A motion from the defendants, Mary and Steven Wagner and their son Richard, to dismiss the suit because the Yamhill County vineyard’s claims of lost grape sales, reduced grape marketability, and reduced property rental income weren’t concrete financial losses caused by a RICO violation was denied by Brown with the 20-page ruling.
Passed in the 1970s as a tool to fight organized crime, RICO allows civil suits to recover losses from an ongoing criminal enterprise. In 2015, opponents of legalized cannabis began using RICO in states with legal pot, hoping to destroy the new industry with the costs and risks of marketing a product still illegal under federal law.
In its lawsuit, Momzati Vineyard claims that an order was canceled because a customer feared that the cannabis nearby would taint the grapes with the smell of marijuana.
“The customer’s concerns, whether valid or invalid, arose directly from the proximity of defendants’ marijuana-grow operation,” Brown wrote.
The RICO lawsuit was filed by the owners of the vineyard, the Momzati family, earlier this year due to the continued illegality of cannabis under federal law. The lawsuit alleges that the Wagners are running a “criminal enterprise” and seeks three times the damages caused by the alleged racketeering operation.
Anti-Cannabis Bias Behind RICO Lawsuits
Alex Tinker, an attorney who is representing a marijuana grower in another lawsuit, said that several similar RICO cases have been filed, many by plaintiffs who oppose the legalization of cannabis.
“These are part of a coordinated effort to fight the cannabis industry through the courts,” Tinker said.
In a case against a cannabis grower in Lebanon, Oregon, a federal judge ruled that an alleged drop in plaintiff’s property values wasn’t considered a “compensable property injury” under RICO and dismissed the lawsuit.
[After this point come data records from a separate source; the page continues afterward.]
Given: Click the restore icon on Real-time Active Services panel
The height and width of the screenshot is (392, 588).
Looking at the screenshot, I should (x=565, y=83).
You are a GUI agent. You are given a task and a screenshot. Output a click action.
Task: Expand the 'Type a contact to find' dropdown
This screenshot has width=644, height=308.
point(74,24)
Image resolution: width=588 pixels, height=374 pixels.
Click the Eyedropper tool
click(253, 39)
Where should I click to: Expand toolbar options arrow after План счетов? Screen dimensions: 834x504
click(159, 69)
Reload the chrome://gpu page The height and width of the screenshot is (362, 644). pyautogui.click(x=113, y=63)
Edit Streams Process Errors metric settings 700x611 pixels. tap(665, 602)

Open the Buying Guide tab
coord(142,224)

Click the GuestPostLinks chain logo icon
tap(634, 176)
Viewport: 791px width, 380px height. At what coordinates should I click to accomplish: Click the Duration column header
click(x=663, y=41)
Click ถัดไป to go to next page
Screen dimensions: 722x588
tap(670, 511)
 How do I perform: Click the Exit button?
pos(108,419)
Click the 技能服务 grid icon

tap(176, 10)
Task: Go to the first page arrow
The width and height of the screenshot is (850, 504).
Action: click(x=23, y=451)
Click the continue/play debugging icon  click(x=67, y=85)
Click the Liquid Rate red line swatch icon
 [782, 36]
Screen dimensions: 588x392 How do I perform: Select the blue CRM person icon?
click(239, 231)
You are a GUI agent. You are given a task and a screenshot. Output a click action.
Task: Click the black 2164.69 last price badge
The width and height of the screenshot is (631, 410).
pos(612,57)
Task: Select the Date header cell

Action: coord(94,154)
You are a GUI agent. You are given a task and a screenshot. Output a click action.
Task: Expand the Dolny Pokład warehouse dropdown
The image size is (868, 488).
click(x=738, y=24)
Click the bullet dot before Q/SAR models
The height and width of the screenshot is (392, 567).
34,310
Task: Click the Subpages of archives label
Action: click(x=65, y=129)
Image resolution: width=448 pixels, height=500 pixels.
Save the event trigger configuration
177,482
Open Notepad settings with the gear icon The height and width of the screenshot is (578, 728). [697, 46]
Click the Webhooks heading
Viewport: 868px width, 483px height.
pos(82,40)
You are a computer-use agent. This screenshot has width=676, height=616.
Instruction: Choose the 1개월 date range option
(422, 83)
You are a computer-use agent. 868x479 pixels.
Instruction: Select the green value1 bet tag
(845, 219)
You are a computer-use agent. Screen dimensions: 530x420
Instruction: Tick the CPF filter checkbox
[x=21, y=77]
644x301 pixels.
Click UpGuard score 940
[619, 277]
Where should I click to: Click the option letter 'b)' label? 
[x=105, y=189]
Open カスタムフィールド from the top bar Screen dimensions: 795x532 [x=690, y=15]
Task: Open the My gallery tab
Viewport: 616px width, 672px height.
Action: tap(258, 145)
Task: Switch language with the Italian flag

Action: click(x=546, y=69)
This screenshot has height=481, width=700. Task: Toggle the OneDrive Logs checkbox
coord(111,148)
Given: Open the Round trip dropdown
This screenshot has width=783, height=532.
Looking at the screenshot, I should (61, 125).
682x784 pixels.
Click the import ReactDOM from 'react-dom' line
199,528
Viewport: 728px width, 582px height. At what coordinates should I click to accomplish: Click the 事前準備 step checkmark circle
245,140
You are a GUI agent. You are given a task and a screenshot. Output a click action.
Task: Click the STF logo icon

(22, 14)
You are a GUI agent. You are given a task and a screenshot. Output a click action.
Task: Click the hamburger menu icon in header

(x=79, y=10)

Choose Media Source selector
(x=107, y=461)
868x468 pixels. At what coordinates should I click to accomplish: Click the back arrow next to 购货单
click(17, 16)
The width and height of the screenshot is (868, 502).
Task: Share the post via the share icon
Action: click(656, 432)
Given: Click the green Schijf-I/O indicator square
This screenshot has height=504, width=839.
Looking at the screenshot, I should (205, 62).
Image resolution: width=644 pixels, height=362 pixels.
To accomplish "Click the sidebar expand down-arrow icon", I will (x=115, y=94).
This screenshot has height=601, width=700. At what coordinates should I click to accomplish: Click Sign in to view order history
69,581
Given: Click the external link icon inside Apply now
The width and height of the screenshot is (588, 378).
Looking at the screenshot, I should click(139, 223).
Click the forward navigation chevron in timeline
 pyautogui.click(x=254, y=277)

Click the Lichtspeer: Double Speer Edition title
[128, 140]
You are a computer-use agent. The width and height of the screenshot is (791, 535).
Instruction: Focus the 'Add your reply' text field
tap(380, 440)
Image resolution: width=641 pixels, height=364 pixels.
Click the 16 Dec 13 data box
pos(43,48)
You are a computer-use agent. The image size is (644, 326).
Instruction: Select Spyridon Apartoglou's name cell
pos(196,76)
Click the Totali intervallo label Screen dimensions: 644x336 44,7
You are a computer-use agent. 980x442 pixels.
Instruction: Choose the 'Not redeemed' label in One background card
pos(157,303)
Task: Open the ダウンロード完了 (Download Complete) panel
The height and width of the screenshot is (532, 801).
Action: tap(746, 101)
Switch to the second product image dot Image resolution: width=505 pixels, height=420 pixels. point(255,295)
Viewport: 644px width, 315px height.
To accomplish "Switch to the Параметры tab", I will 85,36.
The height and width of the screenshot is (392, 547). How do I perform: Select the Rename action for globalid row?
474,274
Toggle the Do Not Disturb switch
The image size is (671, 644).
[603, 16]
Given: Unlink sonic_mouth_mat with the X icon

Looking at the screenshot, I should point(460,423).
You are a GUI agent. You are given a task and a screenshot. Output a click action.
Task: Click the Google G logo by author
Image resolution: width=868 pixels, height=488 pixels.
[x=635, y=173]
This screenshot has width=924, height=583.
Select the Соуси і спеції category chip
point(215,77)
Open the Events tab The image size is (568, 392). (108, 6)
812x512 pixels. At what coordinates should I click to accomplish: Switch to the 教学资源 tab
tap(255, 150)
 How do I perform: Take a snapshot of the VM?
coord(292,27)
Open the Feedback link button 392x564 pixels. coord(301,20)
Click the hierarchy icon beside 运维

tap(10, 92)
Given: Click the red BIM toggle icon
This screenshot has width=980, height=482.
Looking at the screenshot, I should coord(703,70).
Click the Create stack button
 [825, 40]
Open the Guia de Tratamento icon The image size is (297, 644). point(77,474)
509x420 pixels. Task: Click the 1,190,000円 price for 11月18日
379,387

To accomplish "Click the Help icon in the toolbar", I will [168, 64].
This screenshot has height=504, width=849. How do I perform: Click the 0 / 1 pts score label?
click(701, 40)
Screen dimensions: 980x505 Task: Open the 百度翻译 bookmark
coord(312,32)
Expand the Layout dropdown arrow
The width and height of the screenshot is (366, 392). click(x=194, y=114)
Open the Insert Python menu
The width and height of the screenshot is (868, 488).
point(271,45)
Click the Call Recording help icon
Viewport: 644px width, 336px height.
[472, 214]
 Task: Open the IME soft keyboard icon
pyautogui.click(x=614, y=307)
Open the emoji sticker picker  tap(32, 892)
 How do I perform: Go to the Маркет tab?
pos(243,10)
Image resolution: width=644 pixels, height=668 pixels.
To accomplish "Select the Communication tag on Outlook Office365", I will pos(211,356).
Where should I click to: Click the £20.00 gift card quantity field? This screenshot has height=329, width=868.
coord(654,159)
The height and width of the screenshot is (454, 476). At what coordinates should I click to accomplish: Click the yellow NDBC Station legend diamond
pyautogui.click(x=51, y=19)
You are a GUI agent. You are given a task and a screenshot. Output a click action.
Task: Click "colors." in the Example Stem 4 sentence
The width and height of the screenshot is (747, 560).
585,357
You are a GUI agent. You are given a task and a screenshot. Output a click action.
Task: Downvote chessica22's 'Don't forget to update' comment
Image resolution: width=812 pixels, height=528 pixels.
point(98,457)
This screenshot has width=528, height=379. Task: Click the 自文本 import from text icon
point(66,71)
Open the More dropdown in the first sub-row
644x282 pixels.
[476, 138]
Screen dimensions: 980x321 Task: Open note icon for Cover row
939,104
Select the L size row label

The 9th U.S. Circuit Court of Appeals, which has jurisdiction over much of the Western United States, has ruled that damage claims must be more than “purely speculative” to proceed under the RICO statute.
With the success of the Momzatis against the motion to dismiss their case, the potential contamination of agricultural crops may become a “template” for litigation against cannabis growers, according to Tinker.
“They’re looking for ways to create a replicable model,” Tinker said.
However, it will continue to be “a tough thing to prove causation,” the attorney added.
Oregon isn’t the only state that has legalized marijuana to see RICO lawsuits against cannabis cultivators. In November of last year, a Colorado jury found a cannabis grower was not responsible for alleged damages caused by the “noxious odors” emanating from the operation. And in January, a federal judge dismissed a lawsuit against a cultivator in Sonoma County, California.